Data listing:
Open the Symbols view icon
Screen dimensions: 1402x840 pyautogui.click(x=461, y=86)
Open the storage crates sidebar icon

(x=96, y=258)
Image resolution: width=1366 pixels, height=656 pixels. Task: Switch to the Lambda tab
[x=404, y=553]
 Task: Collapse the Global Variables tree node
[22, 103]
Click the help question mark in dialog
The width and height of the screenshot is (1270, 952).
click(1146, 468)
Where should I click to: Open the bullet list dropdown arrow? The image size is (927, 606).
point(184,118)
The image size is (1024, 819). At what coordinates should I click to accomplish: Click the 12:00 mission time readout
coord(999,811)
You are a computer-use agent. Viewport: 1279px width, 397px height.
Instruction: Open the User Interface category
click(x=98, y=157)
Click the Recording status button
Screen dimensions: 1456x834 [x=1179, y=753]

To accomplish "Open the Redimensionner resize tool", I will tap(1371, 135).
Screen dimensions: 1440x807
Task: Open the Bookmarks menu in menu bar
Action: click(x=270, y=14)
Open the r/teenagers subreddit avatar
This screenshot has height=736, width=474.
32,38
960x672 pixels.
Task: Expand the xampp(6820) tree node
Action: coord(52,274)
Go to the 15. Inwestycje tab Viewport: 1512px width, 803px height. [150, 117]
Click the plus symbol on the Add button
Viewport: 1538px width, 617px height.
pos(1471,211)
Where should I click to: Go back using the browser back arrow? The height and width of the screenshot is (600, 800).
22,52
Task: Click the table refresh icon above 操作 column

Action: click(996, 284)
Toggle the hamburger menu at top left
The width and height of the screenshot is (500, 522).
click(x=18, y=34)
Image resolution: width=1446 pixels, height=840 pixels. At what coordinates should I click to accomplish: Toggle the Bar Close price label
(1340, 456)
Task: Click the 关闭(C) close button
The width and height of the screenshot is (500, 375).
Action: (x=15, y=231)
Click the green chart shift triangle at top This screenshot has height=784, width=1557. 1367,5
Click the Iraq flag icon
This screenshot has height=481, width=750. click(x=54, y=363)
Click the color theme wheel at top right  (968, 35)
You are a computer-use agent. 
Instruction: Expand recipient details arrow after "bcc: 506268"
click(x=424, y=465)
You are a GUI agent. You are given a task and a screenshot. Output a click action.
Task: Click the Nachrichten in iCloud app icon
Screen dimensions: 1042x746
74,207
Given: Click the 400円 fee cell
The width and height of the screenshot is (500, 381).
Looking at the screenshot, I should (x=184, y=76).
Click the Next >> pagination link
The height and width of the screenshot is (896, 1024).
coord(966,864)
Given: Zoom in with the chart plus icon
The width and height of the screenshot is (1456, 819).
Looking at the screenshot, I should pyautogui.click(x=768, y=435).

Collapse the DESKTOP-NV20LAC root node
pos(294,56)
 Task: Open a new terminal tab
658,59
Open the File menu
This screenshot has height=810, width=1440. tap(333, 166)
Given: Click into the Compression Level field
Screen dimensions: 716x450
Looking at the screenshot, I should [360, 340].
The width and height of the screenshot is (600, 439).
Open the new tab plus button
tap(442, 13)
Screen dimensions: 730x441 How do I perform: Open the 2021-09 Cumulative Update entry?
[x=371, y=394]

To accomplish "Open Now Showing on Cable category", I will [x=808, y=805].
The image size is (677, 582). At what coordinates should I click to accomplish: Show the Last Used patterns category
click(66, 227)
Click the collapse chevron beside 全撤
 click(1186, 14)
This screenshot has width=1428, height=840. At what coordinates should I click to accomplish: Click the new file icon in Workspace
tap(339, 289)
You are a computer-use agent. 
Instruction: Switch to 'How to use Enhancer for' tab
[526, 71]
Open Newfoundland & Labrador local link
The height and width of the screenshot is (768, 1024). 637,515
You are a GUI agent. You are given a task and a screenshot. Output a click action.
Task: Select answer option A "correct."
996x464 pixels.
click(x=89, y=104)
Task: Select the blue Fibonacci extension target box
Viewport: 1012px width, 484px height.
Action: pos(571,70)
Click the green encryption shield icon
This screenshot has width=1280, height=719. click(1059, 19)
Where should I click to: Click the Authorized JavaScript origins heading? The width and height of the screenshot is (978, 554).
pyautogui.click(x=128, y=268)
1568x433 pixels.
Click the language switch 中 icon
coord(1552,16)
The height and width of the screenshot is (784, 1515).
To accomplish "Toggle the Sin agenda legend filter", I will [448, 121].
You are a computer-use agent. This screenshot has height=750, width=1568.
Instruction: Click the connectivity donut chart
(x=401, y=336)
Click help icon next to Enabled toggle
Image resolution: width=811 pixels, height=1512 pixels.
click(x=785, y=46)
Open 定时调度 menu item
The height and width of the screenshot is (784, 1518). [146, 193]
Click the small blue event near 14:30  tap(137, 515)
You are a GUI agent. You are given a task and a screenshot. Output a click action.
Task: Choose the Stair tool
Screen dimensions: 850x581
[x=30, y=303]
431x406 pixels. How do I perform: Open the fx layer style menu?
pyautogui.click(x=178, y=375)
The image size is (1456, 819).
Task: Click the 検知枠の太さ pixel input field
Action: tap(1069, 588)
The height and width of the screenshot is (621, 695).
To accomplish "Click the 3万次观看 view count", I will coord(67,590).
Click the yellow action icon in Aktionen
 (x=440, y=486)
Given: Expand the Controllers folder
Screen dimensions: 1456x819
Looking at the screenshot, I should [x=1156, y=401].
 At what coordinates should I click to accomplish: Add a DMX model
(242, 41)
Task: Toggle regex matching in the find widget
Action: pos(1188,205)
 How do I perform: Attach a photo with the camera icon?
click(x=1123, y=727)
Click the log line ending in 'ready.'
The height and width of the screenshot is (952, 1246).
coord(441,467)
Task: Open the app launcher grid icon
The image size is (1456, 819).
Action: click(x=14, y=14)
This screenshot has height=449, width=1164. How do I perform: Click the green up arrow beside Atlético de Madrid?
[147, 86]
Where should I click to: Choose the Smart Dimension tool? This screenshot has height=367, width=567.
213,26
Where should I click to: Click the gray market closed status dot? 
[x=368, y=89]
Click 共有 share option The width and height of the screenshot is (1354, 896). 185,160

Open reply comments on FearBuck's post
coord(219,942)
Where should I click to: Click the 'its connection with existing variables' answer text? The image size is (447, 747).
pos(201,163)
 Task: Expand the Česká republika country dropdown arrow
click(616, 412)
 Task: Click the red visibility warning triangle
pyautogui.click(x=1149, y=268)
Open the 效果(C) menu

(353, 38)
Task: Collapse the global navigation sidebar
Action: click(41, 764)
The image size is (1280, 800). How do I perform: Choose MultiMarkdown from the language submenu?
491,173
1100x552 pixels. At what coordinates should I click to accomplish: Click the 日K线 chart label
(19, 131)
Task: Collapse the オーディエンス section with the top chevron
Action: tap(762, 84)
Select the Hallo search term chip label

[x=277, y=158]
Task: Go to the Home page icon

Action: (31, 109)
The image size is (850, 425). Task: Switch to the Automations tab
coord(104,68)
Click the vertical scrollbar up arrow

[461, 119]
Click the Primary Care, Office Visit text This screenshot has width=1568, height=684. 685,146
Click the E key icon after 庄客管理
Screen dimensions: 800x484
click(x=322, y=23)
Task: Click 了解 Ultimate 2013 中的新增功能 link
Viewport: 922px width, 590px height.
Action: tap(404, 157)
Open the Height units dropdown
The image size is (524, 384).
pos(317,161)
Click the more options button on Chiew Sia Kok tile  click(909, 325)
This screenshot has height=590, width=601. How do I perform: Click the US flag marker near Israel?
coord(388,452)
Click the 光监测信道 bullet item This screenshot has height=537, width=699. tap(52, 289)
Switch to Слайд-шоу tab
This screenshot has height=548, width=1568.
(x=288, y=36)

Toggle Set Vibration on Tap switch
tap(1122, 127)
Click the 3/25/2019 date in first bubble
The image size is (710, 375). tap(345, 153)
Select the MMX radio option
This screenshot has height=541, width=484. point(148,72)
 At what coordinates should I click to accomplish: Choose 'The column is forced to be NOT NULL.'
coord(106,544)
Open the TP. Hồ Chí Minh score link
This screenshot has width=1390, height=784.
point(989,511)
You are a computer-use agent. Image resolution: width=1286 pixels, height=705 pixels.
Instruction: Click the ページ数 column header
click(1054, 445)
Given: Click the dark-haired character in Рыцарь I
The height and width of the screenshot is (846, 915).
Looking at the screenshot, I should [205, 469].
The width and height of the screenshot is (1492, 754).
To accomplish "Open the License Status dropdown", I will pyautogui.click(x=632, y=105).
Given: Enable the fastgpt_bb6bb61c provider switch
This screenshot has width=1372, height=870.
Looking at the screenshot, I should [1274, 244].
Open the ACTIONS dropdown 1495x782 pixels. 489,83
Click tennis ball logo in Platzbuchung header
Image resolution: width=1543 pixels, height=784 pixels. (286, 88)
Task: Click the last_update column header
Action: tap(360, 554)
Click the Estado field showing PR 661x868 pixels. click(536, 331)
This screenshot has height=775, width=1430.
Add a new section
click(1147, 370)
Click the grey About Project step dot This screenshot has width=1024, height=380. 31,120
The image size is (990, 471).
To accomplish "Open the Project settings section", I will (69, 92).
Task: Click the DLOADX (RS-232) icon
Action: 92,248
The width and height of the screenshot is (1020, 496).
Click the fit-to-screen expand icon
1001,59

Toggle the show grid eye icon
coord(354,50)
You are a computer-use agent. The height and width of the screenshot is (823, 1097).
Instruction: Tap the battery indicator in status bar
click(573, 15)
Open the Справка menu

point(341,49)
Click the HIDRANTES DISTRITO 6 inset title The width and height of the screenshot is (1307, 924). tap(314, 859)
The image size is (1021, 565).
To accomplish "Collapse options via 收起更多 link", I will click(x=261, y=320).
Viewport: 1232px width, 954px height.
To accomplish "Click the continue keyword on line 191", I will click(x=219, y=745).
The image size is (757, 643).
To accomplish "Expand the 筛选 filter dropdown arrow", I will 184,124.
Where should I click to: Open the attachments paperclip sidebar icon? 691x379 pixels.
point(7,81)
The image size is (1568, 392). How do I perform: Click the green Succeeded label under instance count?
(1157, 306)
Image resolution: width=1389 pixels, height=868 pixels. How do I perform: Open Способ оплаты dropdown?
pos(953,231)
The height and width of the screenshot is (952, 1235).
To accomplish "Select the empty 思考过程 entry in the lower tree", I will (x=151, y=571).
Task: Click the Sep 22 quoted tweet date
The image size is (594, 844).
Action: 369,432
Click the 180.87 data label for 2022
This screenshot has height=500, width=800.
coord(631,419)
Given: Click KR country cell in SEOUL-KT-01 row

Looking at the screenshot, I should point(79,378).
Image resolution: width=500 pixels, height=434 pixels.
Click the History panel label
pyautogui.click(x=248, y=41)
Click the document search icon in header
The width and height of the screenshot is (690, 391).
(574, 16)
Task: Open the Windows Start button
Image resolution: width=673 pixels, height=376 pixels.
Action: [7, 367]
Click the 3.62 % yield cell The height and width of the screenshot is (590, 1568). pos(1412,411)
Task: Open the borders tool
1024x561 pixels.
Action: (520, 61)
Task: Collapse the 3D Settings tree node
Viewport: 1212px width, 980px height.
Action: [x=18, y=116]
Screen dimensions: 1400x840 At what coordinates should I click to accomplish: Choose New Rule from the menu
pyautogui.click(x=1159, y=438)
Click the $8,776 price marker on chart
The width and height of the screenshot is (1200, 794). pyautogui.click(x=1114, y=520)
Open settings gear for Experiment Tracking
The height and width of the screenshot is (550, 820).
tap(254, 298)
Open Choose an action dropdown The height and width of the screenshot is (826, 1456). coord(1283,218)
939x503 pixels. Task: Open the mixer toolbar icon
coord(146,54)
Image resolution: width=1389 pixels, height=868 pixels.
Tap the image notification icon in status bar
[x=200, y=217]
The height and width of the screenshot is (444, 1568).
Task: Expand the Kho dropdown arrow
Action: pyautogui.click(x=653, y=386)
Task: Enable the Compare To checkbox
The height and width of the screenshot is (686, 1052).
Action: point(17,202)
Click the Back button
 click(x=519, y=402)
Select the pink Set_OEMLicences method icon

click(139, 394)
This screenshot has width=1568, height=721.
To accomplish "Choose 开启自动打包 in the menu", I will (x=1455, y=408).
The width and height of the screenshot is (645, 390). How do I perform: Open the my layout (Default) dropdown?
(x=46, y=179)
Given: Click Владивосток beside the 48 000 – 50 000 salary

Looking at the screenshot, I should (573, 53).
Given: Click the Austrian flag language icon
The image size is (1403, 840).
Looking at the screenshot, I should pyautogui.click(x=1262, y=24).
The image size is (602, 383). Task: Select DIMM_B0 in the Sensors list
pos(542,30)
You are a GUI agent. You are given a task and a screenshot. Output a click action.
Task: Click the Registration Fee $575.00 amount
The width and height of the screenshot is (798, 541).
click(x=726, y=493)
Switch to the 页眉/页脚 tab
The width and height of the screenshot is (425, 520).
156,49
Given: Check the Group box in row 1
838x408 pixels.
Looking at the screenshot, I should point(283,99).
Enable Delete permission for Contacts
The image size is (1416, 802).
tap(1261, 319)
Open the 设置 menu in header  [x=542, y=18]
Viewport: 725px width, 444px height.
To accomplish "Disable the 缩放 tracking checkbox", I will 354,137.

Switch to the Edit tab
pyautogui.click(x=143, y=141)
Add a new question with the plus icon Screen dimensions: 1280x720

Directive:
Reproduce the lines verbatim, from the first line of the data listing through the line containing "click(1146, 468)".

Finished task:
Open the Symbols view icon
Screen dimensions: 1402x840 pyautogui.click(x=461, y=86)
Open the storage crates sidebar icon

(x=96, y=258)
Image resolution: width=1366 pixels, height=656 pixels. Task: Switch to the Lambda tab
[x=404, y=553]
 Task: Collapse the Global Variables tree node
[22, 103]
Click the help question mark in dialog
The width and height of the screenshot is (1270, 952).
click(1146, 468)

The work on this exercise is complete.